Installation réalisée en 1999, Sans où est le premier projet d'une série de ready-made recourant aux tapis de prière et aux boussoles de direction de la Mecque. Les tapis sont déroulés sur des planches en bois munies de roulettes puis disposés au sol selon différentes orientations. Ils ont également été partiellement recouverts de peinture blanche : à certains endroits de simples traits blancs se superposent aux motifs calligraphiques du revêtement en les masquant en partie, un peu comme des gestes d'effacement ou de raturage d'un texte afin d'en supprimer certains passages. A d'autres endroits, la peinture recouvre totalement les motifs calligraphiques et la surface du tapis, à l'exception de ses parties figuratives - pas totalement figuratives cependant et tendant elles aussi vers l'abstraction géométrique, puisqu'il s'agit de représentations du cube de la Kaaba.
L'œuvre s'intéresse aux interactions culturelles et s'attache à observer les effets de la rencontre entre l'art contemporain (recouvrement inspiré des techniques du dripping et du all over) et l'artisanat et la calligraphie arabes (influencés par la religion). Sans où fait ainsi dialoguer entre elles deux pratiques qui tendent à s'être imposées chacune dans leur domaine comme de véritables lieux communs.

§ Tâche A:
Recopiez mot pour mot le passage du texte sur l'installation Sans où, en commençant par « Installation réalisée en » et en poursuivant jusqu'à « de la Kaaba. ».
§ Tâche B:
D'après le texte sur l'installation Sans où, sur quoi les tapis de prière sont-ils déroulés ?

§ Données fournies:
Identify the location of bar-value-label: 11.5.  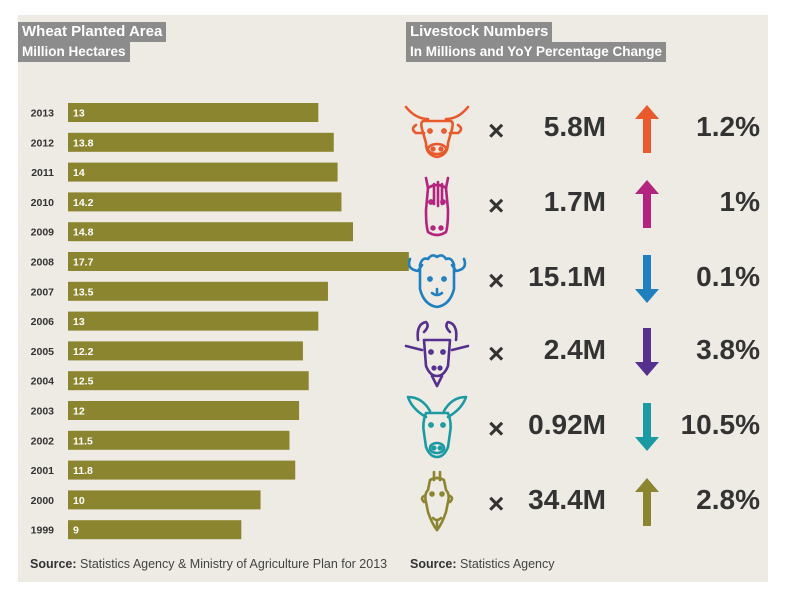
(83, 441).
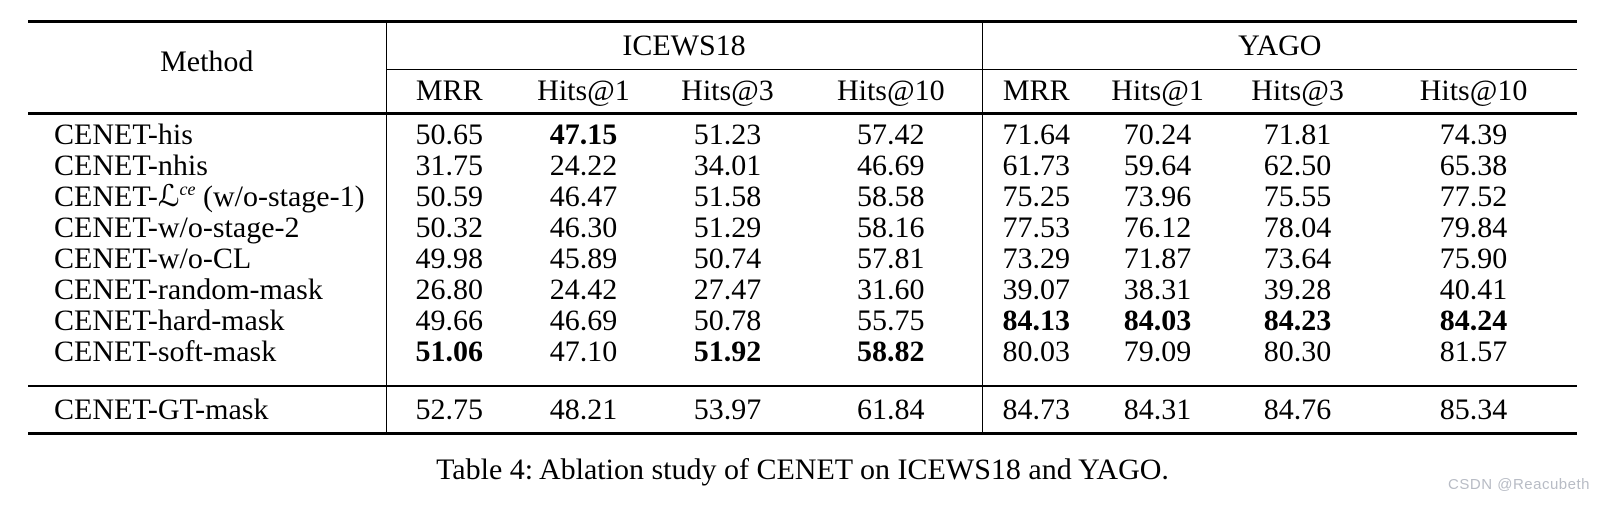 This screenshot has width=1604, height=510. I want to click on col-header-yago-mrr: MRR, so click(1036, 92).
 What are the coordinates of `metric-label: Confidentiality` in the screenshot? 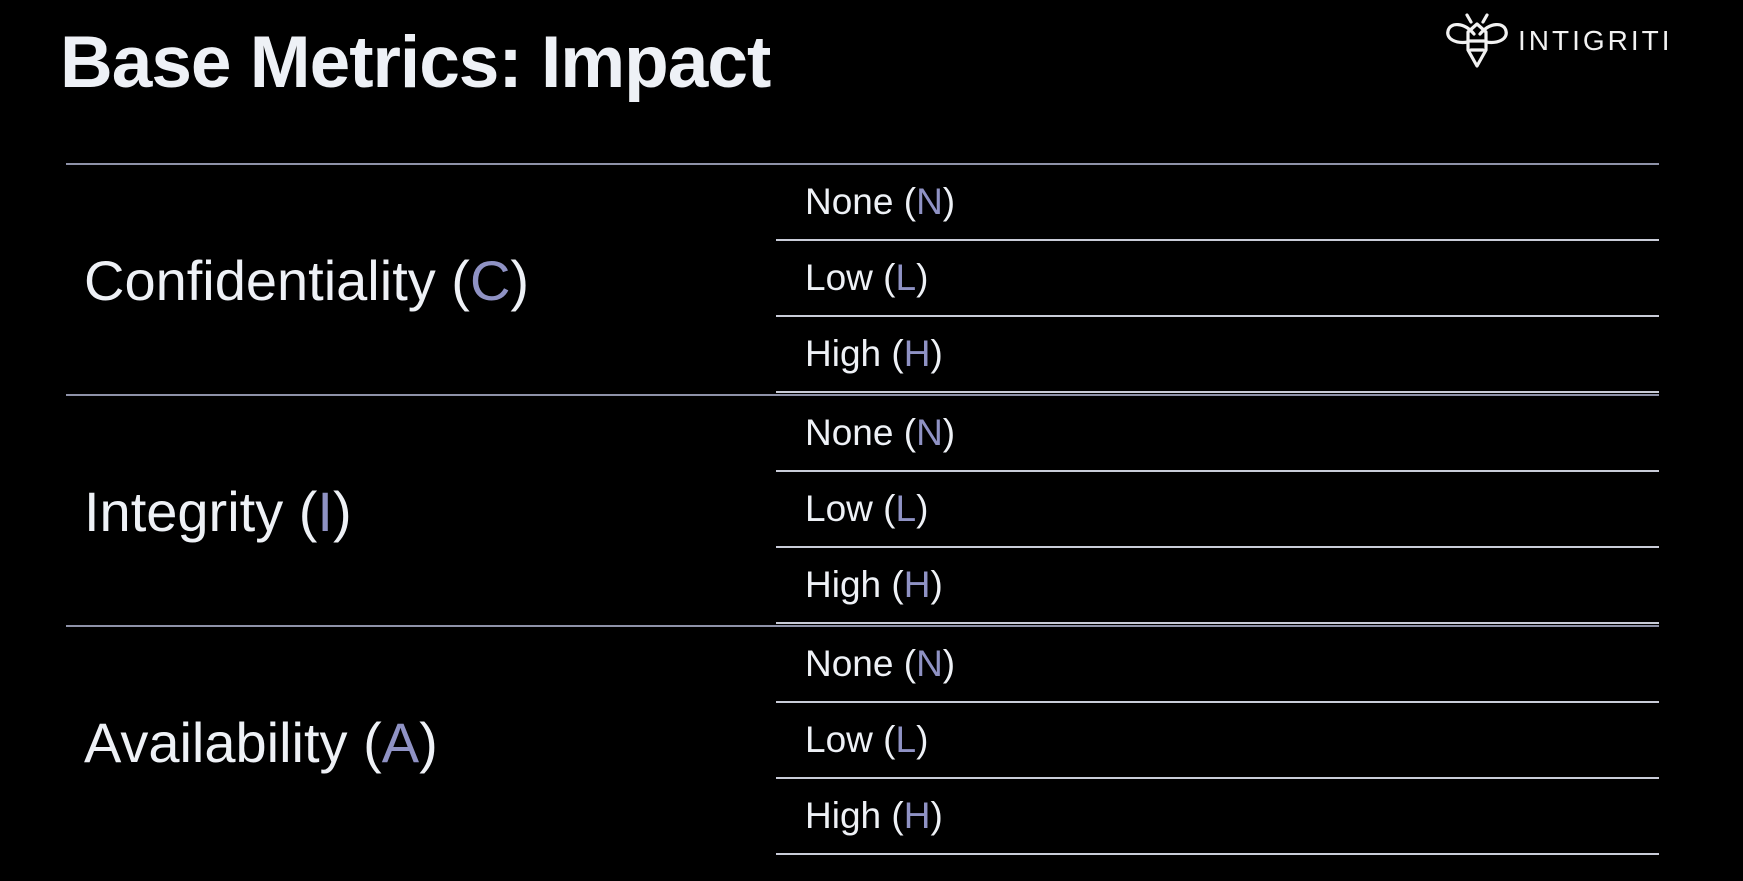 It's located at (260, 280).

==

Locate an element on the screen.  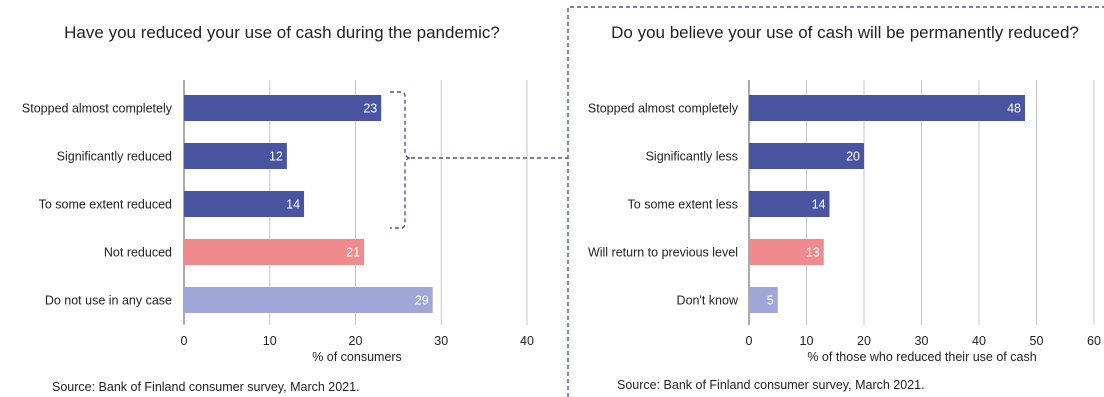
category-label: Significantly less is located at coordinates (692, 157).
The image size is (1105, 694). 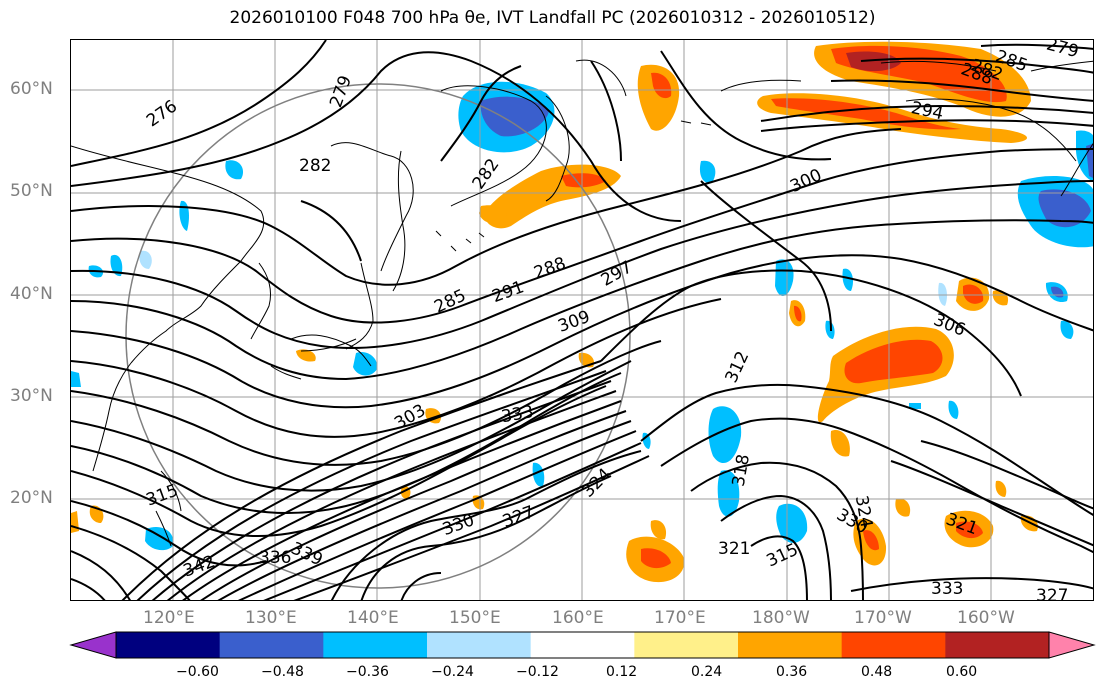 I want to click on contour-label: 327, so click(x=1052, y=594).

==

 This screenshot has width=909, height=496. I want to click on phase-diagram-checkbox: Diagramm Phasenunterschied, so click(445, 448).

§ Réponse finale A:
Installation réalisée en 1999, Sans où est le premier projet d'une série de ready-made recourant aux tapis de prière et aux boussoles de direction de la Mecque. Les tapis sont déroulés sur des planches en bois munies de roulettes puis disposés au sol selon différentes orientations. Ils ont également été partiellement recouverts de peinture blanche : à certains endroits de simples traits blancs se superposent aux motifs calligraphiques du revêtement en les masquant en partie, un peu comme des gestes d'effacement ou de raturage d'un texte afin d'en supprimer certains passages. A d'autres endroits, la peinture recouvre totalement les motifs calligraphiques et la surface du tapis, à l'exception de ses parties figuratives - pas totalement figuratives cependant et tendant elles aussi vers l'abstraction géométrique, puisqu'il s'agit de représentations du cube de la Kaaba.

§ Réponse finale B:
Sur des planches en bois munies de roulettes.